In-plane Dynamic Crushing of a Novel Bio-inspired Re-entrant Honeycomb With Negative Poisson's Ratio

In order to seek higher crashworthiness and energy absorption capacity, based on biological inspiration, a novel bio-inspired re-entrant honeycomb (BRH) structure with negative Poisson's ratio is designed by selecting lotus leaf vein as biological prototype. The numerical simulation model is established by the nonlinear dynamics software ABAQUS and further compared with the available reference results to verify the feasibility. The dynamic compression behavior and energy absorption capacity of two types of BRH (BRH-I and BRH-II) are firstly compared with conventional re-entrant honeycomb (RH). The simulation results show that BRH has better mechanical properties and energy absorption characteristics.

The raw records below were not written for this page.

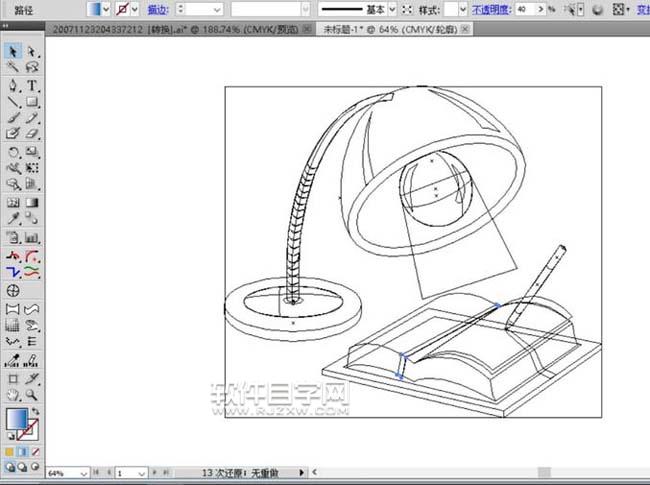The width and height of the screenshot is (650, 485).
Task: Choose the Hand tool
Action: (14, 396)
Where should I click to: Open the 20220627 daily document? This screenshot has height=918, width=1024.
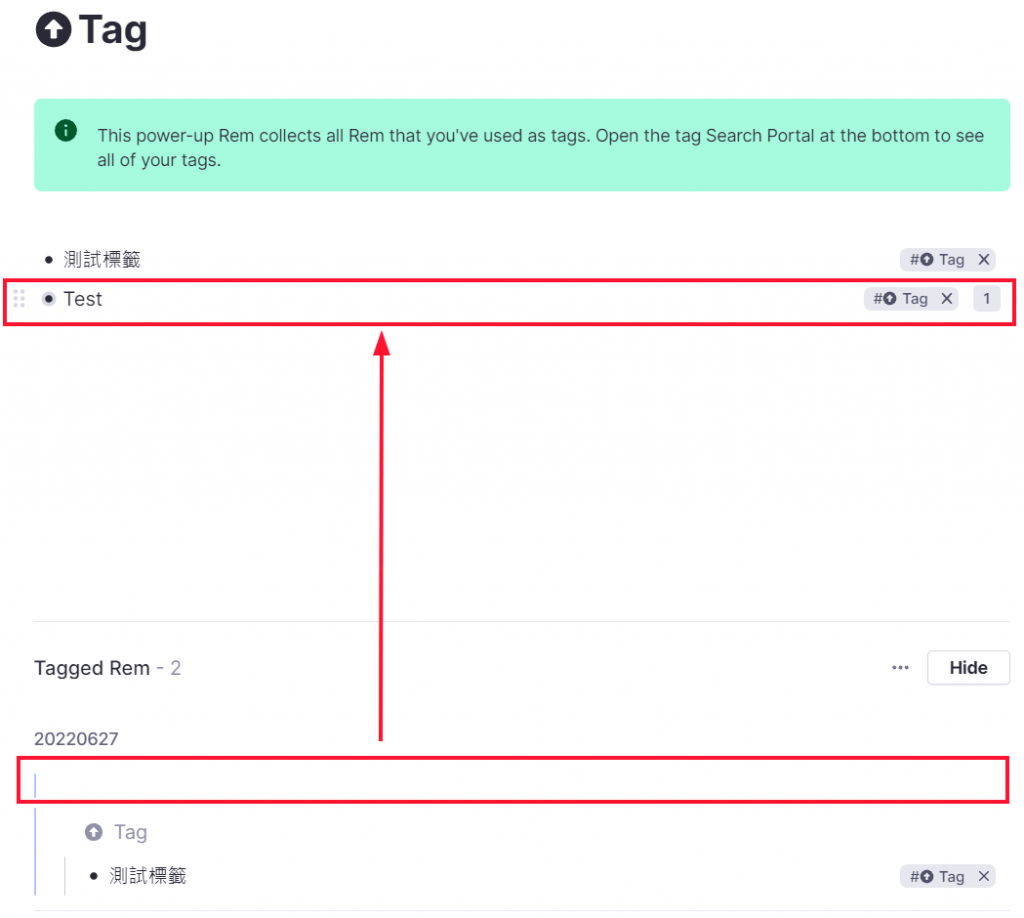(77, 738)
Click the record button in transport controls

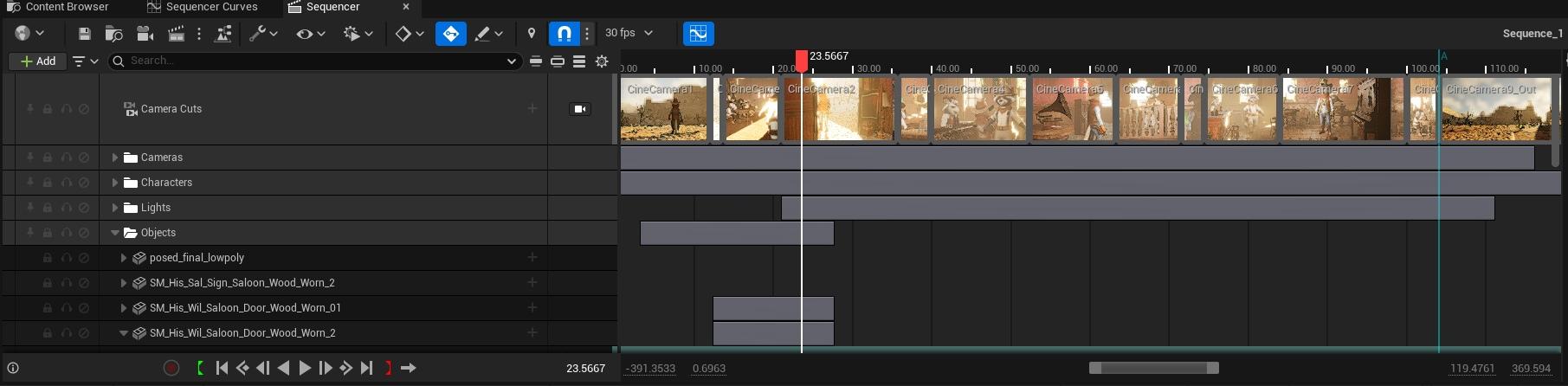coord(171,368)

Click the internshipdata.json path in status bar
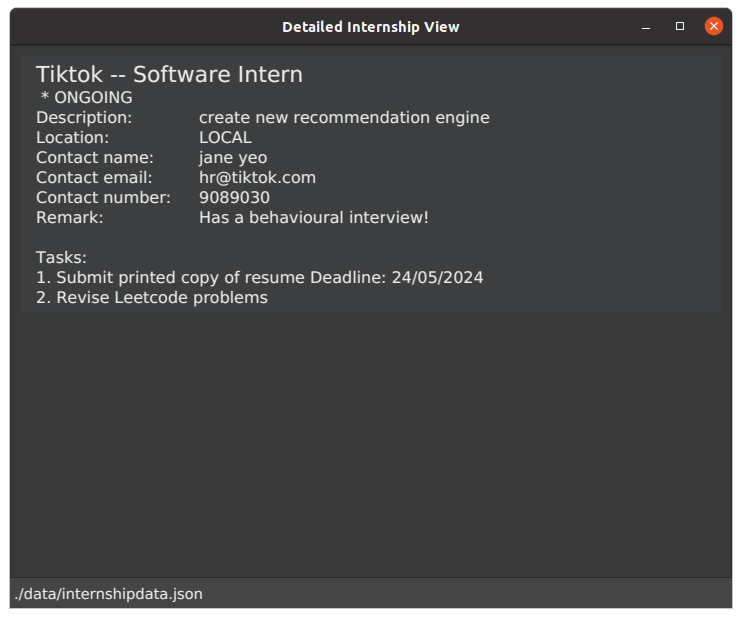point(108,594)
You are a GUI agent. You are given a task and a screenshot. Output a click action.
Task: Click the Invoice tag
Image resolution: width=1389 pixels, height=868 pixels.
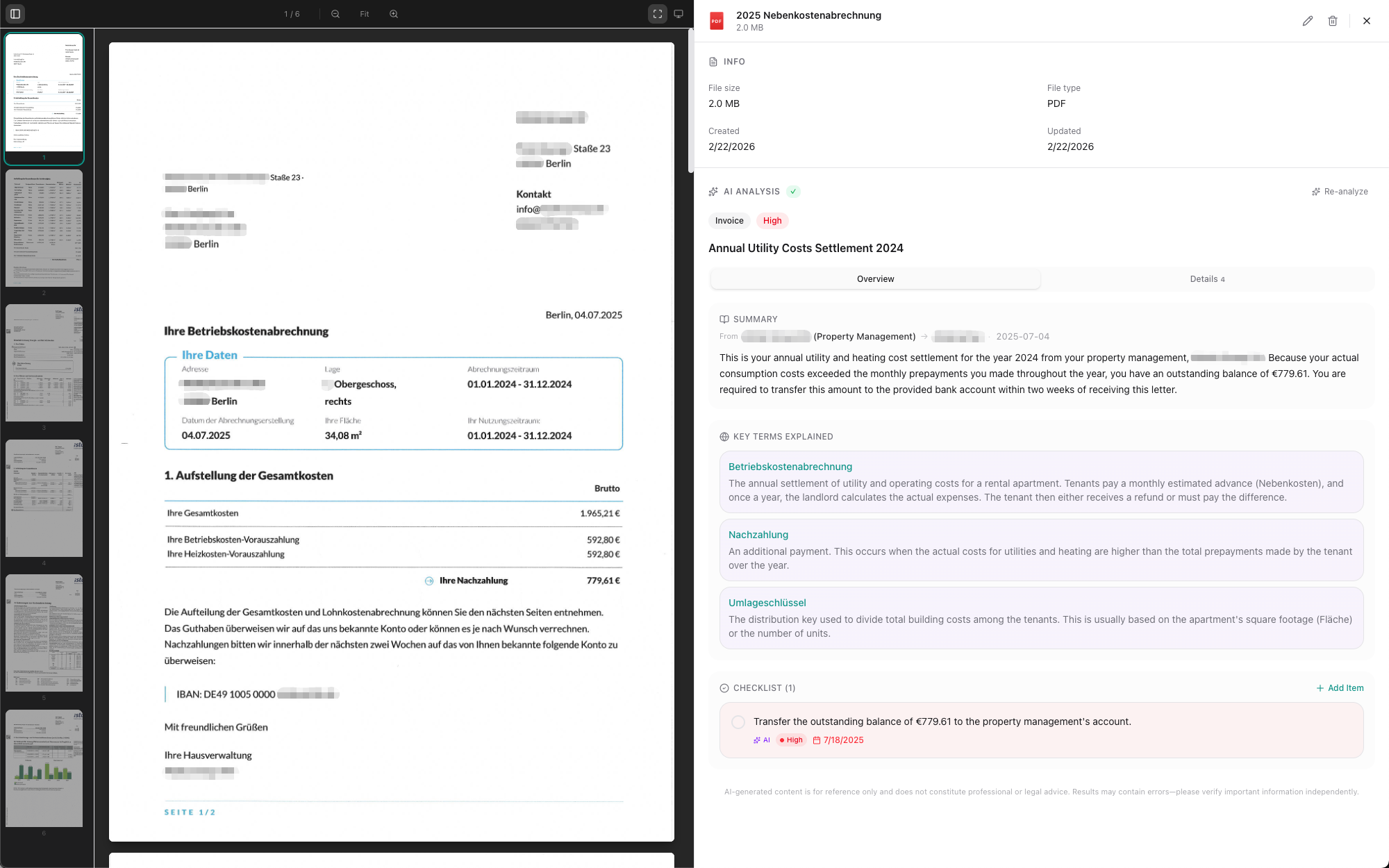click(729, 221)
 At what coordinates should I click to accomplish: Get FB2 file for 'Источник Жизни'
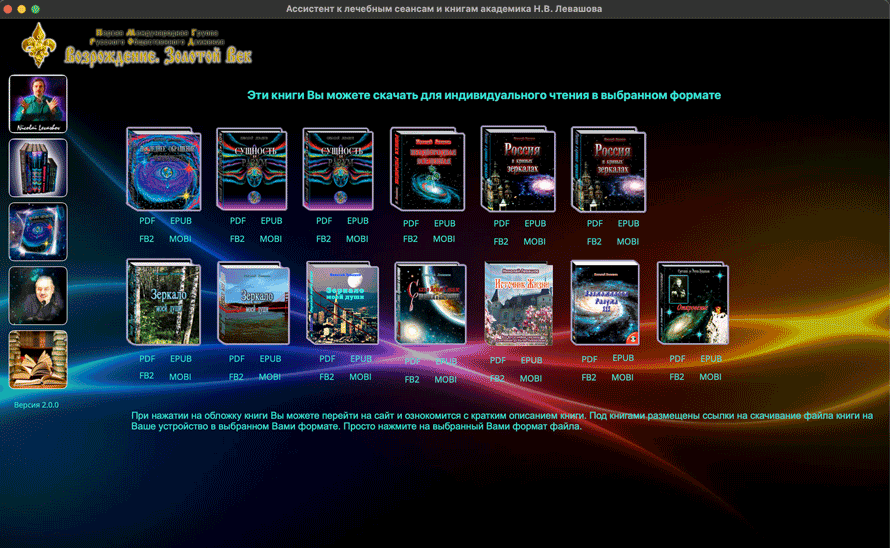tap(498, 379)
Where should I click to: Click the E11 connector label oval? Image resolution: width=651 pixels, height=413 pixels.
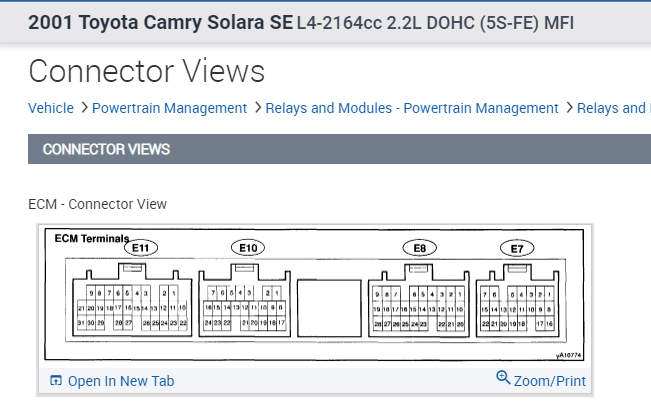pyautogui.click(x=140, y=246)
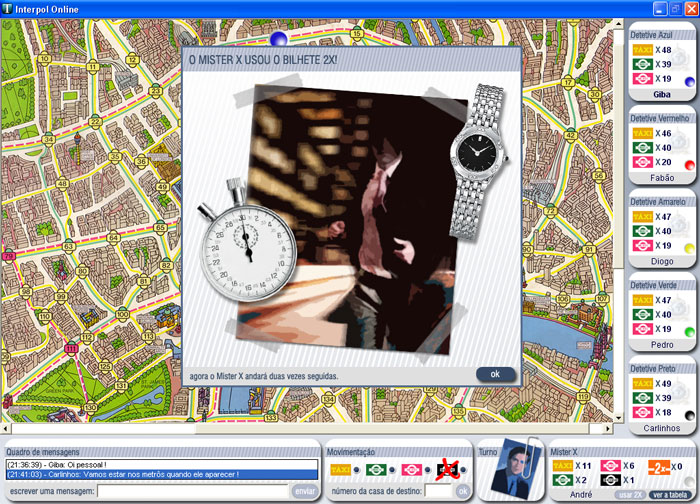This screenshot has height=504, width=700.
Task: Click ok in the Mister X 2X dialog
Action: click(x=496, y=374)
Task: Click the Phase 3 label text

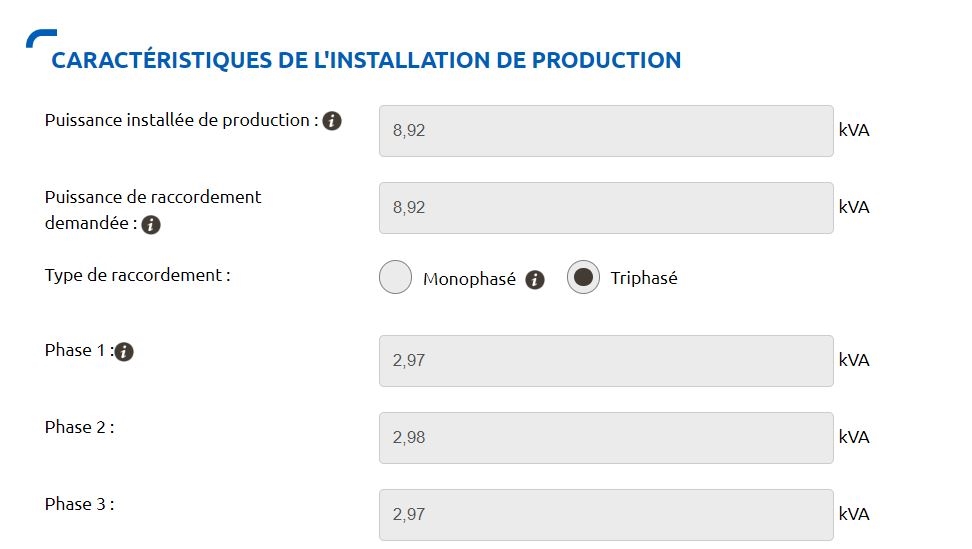Action: pyautogui.click(x=79, y=504)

Then, the crushing behavior of BRH-II under different impact velocities is systematically studied. Three typical deformation modes of BRH-II are observed through the analysis of deformation profile. The quasi-static plateau stress is closely related to the cellular structure. Based on one-dimensional shock theory, the empirical equations of dynamic plateau stress for BRH-II with different relative densities are given by using least square fitting. In addition, the effects of impact velocity and relative density on plateau stress and energy absorption behavior are also studied. The results show that the energy absorption capacity of BRH-II is increased nearly six times compared with RH at the same impact velocity.